Her eyes pleaded with him to understand. “I tried. I tried to stay. But every day, I felt trapped. Like I was suffocating. I started painting the wind and sky in that cave as if trying to make living there more bearable.” She licked her lips.
“And I was young and scared. The idea of forever being in one place terrified me. Never moving. Never running. Never flying. Never being at one with the wind. Staying still for so long. I got claustrophobic. I felt stagnant. Like I was being buried alive by those mountains and rocks. I panicked.” Her hands trembled as if even the thought was too much to bear.

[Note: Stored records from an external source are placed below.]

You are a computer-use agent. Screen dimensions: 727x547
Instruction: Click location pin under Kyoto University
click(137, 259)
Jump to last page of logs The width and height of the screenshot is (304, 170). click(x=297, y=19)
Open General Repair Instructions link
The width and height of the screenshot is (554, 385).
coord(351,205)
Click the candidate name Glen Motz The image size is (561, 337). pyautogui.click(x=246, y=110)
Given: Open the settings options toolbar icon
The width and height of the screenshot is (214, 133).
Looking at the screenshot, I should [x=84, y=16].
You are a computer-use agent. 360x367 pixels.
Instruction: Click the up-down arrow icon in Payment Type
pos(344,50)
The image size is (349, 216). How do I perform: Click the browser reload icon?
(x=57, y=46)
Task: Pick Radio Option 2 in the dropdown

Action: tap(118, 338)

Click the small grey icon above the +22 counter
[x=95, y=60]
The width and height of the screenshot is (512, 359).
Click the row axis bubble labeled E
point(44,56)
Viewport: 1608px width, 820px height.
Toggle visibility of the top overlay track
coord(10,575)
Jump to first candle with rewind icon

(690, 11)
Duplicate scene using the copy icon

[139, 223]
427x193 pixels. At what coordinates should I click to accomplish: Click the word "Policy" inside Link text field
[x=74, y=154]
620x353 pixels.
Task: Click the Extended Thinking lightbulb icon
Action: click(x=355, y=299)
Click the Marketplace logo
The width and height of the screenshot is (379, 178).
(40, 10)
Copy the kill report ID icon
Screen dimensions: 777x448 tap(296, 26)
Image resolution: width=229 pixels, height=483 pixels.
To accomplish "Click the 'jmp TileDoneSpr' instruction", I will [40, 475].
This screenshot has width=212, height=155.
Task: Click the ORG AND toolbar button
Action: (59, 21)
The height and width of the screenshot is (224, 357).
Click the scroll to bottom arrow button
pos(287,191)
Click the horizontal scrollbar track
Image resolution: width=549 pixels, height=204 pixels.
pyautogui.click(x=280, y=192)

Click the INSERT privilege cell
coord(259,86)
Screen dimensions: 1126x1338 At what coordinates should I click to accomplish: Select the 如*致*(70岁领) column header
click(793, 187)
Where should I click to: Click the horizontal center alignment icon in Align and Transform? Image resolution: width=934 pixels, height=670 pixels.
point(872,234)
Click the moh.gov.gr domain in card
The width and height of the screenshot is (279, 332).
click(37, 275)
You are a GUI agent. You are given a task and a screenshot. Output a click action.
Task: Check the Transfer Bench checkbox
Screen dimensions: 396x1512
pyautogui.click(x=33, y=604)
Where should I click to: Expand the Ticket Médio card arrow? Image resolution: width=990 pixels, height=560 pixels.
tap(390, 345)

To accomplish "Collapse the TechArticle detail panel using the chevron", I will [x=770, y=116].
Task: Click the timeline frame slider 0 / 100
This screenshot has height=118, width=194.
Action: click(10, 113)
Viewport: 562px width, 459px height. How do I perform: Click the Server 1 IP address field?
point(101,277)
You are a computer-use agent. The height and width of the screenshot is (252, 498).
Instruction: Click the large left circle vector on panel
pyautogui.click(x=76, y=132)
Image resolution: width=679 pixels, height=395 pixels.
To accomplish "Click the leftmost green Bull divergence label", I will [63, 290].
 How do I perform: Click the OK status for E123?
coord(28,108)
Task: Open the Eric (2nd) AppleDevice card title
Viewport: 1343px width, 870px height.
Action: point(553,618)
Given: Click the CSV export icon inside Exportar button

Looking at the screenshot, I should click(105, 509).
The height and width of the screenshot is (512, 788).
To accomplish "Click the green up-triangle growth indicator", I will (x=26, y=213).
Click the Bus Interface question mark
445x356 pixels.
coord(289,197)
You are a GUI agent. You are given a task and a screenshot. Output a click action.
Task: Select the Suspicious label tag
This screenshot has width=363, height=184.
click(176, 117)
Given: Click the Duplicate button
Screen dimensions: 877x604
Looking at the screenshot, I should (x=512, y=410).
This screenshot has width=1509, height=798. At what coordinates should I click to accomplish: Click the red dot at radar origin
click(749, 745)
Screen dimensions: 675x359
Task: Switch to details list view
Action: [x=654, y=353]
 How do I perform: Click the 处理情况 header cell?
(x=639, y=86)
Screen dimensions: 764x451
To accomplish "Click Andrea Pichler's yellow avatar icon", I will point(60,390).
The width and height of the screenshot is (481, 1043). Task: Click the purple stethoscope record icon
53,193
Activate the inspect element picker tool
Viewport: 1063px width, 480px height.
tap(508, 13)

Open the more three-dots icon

“I should have told him. I did try. But every time, he just didn’t understand. He loved me so much. And in the end, it seemed easier to just leave. I was a coward. And I hurt him. And you. I’m so sorry.” She grasped a strand of her hair and twisted it around and around her finger. “And after that, it just hurt too much to see him. That’s why we didn’t go back to the valley for years. And even when we did, it was so rare. He looked at me with so much pain and hope. I couldn’t bear it.”
“He wanted you to leave me with him.” Lutoth remembered overhearing the conversation.
“I know, but…I thought he wouldn’t understand you. I thought he would deny your sylph nature like he did with me and keep you confined in that cave.” She smiled at him. Tears slid down her cheeks. “But I did the same to you. I denied your oread nature.”
Lutoth sank down onto the cliff’s edge, unable to stay on his feet. His mind reeled with all this new information. He’d never known. All he’d been told growing up was his mother had heard the wind call and she had to fly with it.
“But you are not me, Lutoth. That is clear to me now. You sounded so much like your father just then. I’m sorry for never recognising it in you.” She sat beside him, pressing a hand to his back.
He stared into her eyes, and for the first time, he saw his mother not as some infallible parent but as someone who years ago had been young, scared, and unsure what to do. Someone who made mistakes.
“I am sorry, my love,” she said.
He placed his hand over hers. “I understand.” And Lutoth did. All the pain and anger inside him, which he’d held on to for so long, drifted away. He let out a breath. “And I forgive you.” And he realised he did. Or maybe he just didn’t have any energy left to stay angry.
“Thank you.” She leaned against him, and for a moment, they just stared out over the mountains, mother and son together. “But who is this Ulrich you speak of? You love him?”
If she had asked a day ago, he’d have said yes. But now… “I’m not sure. I met his father.” His hands tightened against the ledge he sat on. Jagged rocks dug into his palms. “Ulrich pulled away from me so his father wouldn’t see us together.” He let out a breath, trying to control the pain that rose sharply in his chest. “Then he told his father that I was just a friend.” The words sliced his throat. “Like he was ashamed of me.”